Monkey Bar's Calming Naming

Turning to the company's Monkey Bar Games division, which focuses on more family-oriented games, Peterson said that the division plans to stay its present course by releasing licensed action and adventure titles such as Dora the Explorer, Curious George, and Flushed Away. In addition, he revealed that the company is also working on an unannounced Wii title that will also fall under the Monkey Bar Games division.

However, when asked about any potential worry about being pigeonholed as a company focused on family oriented releases, Peterson responded that Monkey Bar Games is considered to be a single brand beneath the larger Vicious Cycle umbrella.

“When we were hired to create Dora for the PlayStation 2 and GameCube, Nickelodeon didn't want Dora under the VCS brand because "Vicious" was in the name, and it wasn't very family friendly,” he said. “We were already prepared to separate the brands from each other, and created Monkey Bar Games just for that reason.”

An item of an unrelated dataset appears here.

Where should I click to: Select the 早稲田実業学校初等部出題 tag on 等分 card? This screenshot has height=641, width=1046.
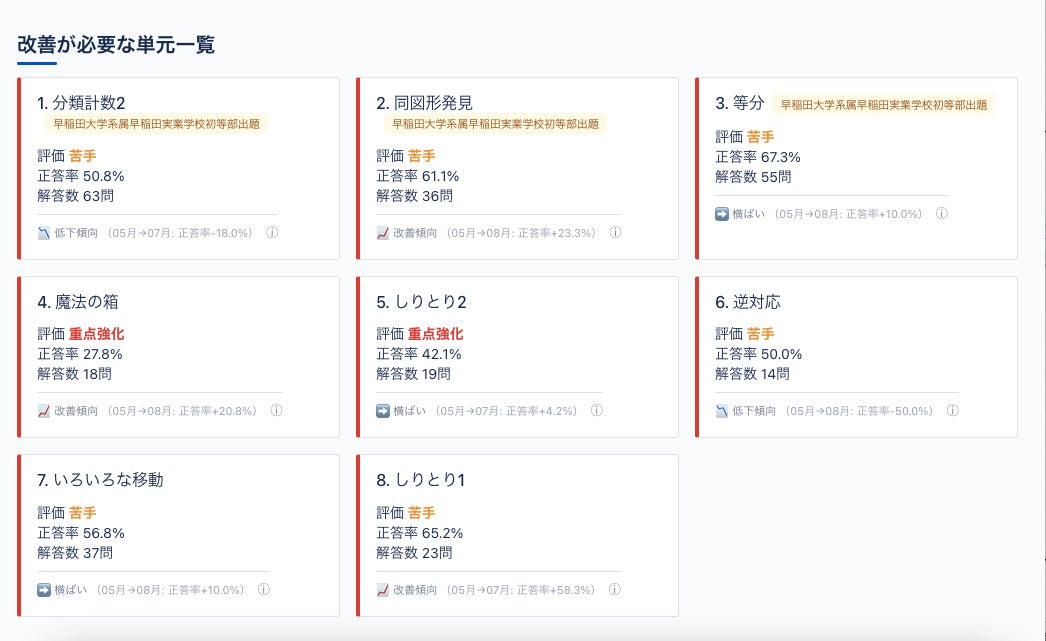[x=884, y=105]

Adding to this, Peterson continued: “We created Dinotopia and Spy Vs. Spy and both were under the Vicious Cycle brand, and this confused many consumers, publishers, and licensors. It also muddied our company perception. So what this has done is make a clear line between what VCS games are and what MB games are. We are putting mature games and niche games under the VCS brand, such as Marvel Vs., Dead Head Fred, and Puzzle Quest, and leaving games like Dora and Curious George in the MB label.”